- _Pixel coordinate grounding data_:
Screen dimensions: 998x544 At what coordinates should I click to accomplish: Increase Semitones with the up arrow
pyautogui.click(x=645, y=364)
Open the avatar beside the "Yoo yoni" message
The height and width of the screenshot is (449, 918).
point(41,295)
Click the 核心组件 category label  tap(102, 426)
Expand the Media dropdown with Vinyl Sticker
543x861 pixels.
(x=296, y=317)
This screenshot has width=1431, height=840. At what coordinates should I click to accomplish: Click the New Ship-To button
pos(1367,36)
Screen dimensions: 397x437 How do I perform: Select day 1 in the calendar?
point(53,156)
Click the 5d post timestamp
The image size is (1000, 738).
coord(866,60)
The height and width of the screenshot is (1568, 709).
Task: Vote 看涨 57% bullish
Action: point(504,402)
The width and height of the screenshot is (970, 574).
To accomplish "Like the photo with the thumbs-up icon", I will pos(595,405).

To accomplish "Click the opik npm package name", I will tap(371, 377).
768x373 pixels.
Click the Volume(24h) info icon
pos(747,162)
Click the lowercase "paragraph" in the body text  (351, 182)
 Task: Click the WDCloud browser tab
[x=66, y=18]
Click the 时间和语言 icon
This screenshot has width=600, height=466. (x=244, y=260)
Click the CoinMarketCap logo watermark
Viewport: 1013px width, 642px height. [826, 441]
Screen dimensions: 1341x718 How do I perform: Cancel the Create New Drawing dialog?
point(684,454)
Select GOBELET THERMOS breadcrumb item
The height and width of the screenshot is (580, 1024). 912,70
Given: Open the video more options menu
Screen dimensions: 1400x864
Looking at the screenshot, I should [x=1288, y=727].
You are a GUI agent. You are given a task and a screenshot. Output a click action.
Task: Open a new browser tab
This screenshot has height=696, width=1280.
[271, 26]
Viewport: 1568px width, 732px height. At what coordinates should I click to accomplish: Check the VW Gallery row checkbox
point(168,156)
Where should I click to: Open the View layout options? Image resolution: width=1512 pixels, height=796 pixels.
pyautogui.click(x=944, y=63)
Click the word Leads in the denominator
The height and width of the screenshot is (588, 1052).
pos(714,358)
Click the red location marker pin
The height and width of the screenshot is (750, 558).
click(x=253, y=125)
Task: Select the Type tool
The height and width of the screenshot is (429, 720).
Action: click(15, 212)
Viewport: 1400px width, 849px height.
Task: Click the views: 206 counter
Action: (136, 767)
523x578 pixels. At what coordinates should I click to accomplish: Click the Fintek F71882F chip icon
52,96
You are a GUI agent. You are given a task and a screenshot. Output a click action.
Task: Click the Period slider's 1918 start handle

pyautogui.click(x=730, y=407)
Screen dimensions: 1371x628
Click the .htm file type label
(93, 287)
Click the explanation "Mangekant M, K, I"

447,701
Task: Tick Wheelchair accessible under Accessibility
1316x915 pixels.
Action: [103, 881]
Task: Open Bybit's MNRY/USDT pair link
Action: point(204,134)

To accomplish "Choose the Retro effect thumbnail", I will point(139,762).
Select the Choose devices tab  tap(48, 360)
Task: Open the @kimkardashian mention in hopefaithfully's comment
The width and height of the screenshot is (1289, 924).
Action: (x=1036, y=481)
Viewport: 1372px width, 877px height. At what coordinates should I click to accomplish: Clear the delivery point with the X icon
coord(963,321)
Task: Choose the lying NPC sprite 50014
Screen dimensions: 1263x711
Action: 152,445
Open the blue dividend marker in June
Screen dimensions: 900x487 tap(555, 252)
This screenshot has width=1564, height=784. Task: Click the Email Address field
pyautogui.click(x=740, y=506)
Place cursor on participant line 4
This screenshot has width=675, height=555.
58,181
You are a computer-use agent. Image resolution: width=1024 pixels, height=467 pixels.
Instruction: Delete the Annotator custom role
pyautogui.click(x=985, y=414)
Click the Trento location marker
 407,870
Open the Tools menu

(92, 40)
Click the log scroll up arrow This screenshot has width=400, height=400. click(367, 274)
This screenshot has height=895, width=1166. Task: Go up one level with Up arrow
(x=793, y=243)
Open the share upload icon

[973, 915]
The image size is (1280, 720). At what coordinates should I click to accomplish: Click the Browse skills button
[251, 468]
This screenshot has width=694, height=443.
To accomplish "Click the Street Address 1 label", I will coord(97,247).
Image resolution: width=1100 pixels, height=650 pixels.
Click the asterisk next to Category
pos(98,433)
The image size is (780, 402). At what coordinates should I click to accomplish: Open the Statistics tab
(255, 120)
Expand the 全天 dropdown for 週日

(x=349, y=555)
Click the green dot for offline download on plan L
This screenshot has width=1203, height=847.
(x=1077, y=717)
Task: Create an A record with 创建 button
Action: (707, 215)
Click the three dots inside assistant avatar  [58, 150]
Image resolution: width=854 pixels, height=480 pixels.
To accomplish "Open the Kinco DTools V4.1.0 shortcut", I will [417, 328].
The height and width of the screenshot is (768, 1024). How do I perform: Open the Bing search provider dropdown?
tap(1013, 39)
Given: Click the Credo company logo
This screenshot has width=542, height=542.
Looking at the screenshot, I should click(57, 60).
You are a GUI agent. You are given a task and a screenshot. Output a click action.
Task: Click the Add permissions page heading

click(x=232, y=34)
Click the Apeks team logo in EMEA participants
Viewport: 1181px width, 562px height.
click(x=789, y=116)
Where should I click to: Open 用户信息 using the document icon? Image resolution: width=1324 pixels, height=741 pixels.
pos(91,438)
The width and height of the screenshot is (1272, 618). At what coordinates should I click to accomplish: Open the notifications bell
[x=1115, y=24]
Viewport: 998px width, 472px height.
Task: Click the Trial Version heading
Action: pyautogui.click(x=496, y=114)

- _About this task_: Would you copy all lines in the records where the string "Choose" appears?

- _Result for this exercise_:
To accomplish "Choose the Retro effect thumbnail", I will point(139,762).
Select the Choose devices tab  tap(48, 360)
Task: Choose the lying NPC sprite 50014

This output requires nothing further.